I think there is a way to marginalized instead of indexing. The thought behind it is that when you computed the posterior expectation of ncomp_aCH
or ncomp_aCOH
, it’s a weight vector with n elements that summed to 1. So instead of restricting the vector to take value only 0 or 1 (ie an index vector), let it take values between 0 and 1:
with pm.Model() as basic_model:
# Priors for unknown model parameters
b1 = pm.Uniform('b1', lower=0.3, upper=0.5)
ncomp_aCH = pm.Dirichlet('ncomp_aCH', a=np.ones(n)/n)
ncomp_aCOH = pm.Dirichlet('ncomp_aCOH', a=np.ones(n)/n)
aCH = aCH_.dot(ncomp_aCH)
aCOH = aCOH_.dot(ncomp_aCOH)
out = b1 * aCH + aCOH
# Likelihood (sampling distribution) of observations
Y_obs = pm.Normal('Y_obs', mu=out, tau=sigma, observed=Y)
trace = pm.sample(1000, tune=2000)
By using a Dirichlet with alpha
< 1., the resulting weight will be sparse (with the extreme being a index vector).

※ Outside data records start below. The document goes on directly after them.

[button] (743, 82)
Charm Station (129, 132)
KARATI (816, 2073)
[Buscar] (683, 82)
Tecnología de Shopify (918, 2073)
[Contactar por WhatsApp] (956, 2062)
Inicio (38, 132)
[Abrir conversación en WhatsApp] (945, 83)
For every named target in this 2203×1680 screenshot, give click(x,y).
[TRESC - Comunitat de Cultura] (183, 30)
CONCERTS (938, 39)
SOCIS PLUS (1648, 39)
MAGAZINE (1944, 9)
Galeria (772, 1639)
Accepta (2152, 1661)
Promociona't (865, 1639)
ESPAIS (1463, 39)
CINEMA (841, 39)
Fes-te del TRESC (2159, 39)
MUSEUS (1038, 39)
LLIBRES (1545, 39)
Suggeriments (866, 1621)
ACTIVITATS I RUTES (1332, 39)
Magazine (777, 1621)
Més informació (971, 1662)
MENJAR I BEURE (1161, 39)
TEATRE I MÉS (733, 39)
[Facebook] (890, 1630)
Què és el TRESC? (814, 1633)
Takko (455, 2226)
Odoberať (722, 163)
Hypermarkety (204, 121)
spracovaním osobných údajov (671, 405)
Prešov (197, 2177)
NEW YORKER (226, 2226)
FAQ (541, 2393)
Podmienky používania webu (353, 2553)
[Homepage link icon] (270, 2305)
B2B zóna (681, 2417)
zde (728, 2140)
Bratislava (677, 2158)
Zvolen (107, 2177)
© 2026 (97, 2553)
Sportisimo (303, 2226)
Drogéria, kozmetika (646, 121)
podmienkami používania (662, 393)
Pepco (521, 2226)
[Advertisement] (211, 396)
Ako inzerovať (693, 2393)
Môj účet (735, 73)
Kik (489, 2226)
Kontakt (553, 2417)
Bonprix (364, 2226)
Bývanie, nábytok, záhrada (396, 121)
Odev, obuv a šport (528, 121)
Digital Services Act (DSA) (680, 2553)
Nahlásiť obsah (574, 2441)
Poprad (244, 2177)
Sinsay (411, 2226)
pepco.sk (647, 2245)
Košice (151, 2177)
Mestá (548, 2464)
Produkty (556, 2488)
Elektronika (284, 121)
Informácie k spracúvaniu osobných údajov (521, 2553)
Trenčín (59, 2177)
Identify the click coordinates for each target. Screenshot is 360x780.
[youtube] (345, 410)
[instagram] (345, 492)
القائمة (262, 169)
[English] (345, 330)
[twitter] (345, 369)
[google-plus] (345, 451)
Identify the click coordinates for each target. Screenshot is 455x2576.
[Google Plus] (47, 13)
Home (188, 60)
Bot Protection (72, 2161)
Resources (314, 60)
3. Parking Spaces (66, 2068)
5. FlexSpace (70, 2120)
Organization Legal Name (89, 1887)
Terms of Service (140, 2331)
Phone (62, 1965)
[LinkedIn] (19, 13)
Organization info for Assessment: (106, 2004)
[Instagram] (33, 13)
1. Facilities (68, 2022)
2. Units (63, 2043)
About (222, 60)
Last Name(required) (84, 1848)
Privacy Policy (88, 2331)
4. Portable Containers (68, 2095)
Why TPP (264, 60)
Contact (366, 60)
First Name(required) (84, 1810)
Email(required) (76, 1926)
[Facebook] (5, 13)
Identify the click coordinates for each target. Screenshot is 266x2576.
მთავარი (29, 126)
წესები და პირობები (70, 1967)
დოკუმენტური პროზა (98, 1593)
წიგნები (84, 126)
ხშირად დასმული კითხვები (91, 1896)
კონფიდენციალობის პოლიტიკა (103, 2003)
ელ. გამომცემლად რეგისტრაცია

However, the above model is difficult to sample (lots of divergences), with some reparameterization:
import theano.tensor as tt
Dirprior = 1./n
with pm.Model() as basic_model:
# Priors for unknown model parameters
b1 = pm.Uniform('b1', lower=0.3, upper=0.5)
beta1 = pm.Gamma('beta1', alpha=Dirprior, beta=1., shape=n)
ncomp_aCH = pm.Deterministic('ncomp_aCH', beta1/tt.sum(beta1))
beta2 = pm.Gamma('beta2', alpha=Dirprior, beta=1., shape=n)
ncomp_aCOH = pm.Deterministic('ncomp_aCOH', beta2/tt.sum(beta2))
aCH = aCH_.dot(ncomp_aCH)
aCOH = aCOH_.dot(ncomp_aCOH)
out = b1 * aCH + aCOH
# Likelihood (sampling distribution) of observations
Y_obs = pm.Normal('Y_obs', mu=out, tau=sigma, observed=Y)
trace = pm.sample(1000, tune=2000)
pm.forestplot(trace,varnames=['b1', 'ncomp_aCH', 'ncomp_aCOH']);
The result is quite similar with using indexing but IMO this model is much better.